Following the French and Dutch rejection of the Constitution, Europe is undergoing a conceptual crisis due to the threatening financial situation existing both separately and collectively in Europe. The conservatives think that the only way out is by cutting out subsidies, opportunities and grant-in-aids, which for centuries have constituted the European notion of a common life in a mutual society. For them, Europe can be prosperous if it removes the market limitations and encourages competition. The socialists assert that the Anglo-American wild-market model, which only knows a winner, can only cause the rich to become much richer, thus creating a devastating model of social exploitation.
In my opinion, the current debates on the Constitution have to do, in fact, with the future of capitalism. An increasing number of Europeans is beginning to ask themselves which market suits them best: whether the liberal or the social. When the referendums were held in France and The Netherlands, people expressed their preferences, fears and hopes as to the financial aspect. That reminds me of those days - 20 years ago - when Mijail Gorbachov, wanted to save the Soviet image through a critical reevaluation of the communist experience. In my view, the situation has turned gloomy: while companies profits are on the increase everywhere in the world, the financial situation of 89 countries becomes worse than it used to be in 1990’s. Instead of narrowing the gap between wealthy countries and poor countries, capitalism, on the contrary, widens it. The accrued assets of the 356 richest families are worth the annual income of 46% of the world population. The three wealthiest individuals in the world - Bill Gates, Warren Buffet and the Wall-Mart Waltons - own more, put together, than the annual income of the 940 million poorest people in the planet. Capitalist ideologists wanted to insert them in the global village, but a third of humanity still lacks electricity and is financially isolated. The biosphere is in danger, terrorism threatens the world, corruption prevails.
Neo-conservatives had attacked the centralization of power on top of the huge bureaucratic mountain of the communist State, but they replaced it with a concentration of power equally centralized on top of the 500 global financial companies that rule the world. Adam Smith’s invisible hand does not allow everyone to enjoy the results of growth but, on the contrary, only the winner, who takes it all. The U.S. - the purest exponent of capitalism all over the world - is also the country, among industrial nations, to generate more poverty. One out of 4 school students live in the threshold of poverty and 20% of the U.S. adult manpower is behind bars, which represents 25% of all the prisoners in the world.
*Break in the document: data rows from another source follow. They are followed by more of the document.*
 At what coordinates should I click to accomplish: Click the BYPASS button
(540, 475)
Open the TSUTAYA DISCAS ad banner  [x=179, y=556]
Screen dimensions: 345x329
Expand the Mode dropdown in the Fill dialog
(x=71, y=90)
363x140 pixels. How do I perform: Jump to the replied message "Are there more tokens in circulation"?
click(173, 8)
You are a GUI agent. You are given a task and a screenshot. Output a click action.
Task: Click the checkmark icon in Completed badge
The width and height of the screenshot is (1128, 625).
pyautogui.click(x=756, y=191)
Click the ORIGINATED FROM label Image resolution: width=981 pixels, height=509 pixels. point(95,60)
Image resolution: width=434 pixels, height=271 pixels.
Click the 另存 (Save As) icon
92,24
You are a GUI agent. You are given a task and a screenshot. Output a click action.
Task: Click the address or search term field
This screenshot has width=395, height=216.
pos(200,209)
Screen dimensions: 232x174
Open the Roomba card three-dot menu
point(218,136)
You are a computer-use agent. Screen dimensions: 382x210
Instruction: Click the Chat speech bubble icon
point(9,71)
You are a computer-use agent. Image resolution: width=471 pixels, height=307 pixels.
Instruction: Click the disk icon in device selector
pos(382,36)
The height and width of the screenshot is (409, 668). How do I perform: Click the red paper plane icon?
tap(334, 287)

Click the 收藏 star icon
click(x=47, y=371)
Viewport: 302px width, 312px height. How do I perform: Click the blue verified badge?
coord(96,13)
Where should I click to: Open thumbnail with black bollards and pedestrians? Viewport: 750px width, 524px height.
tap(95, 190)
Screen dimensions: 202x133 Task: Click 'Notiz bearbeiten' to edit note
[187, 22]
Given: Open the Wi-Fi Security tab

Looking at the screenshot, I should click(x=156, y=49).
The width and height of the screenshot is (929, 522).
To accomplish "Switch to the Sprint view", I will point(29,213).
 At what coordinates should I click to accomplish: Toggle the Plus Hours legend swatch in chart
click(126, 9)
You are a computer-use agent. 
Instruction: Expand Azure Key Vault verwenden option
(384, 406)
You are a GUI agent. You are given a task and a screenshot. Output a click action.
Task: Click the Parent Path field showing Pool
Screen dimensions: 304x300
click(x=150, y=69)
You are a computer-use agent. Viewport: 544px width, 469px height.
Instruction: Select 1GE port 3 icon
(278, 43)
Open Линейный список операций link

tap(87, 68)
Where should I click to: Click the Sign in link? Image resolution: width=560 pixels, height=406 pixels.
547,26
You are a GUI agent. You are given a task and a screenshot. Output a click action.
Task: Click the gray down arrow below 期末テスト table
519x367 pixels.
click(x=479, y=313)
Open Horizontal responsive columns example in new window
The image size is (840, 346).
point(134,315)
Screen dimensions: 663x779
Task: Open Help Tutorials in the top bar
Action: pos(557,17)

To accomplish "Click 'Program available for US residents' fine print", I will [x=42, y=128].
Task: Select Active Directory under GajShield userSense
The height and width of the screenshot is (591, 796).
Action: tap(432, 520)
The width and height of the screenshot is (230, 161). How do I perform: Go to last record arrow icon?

The strengths of capitalism are also its weaknesses and we must clearly know the difference. Contriving a market only to serve particular interests is almost pathologic. They have to be always cutting down production costs, maximizing the revenues and increasing the share values. In order to survive, we need an Aristotelian balance that encourages the venture spirit of the market but also that slows down its tendency to concentrate power on top of the pyramid. It’s getting more and more evident, which is a sarcasm of history, that we should not oppose capitalism to socialism, but see them as two complementary “visible hands” that will create a balance between the market interests and the collective responsibility sentiment. The current debates taking place in Europe may polarize opinions to hazardous extremes, with the raw force of the market opposing the bureaucratic dictates of the State providence. Neither one approach should destroy the contents of the other. Each one of us embodies these two frames of mind. We want to benefit the particular interests being fully aware of our responsibility towards the citizens. A socially reformed market economy that respects these two components of man would be a model and an example for the rest of the world.
" Europa, wir brauchen dich ", by Jeremy Rifkin, Die Zeit, June 9, 2005.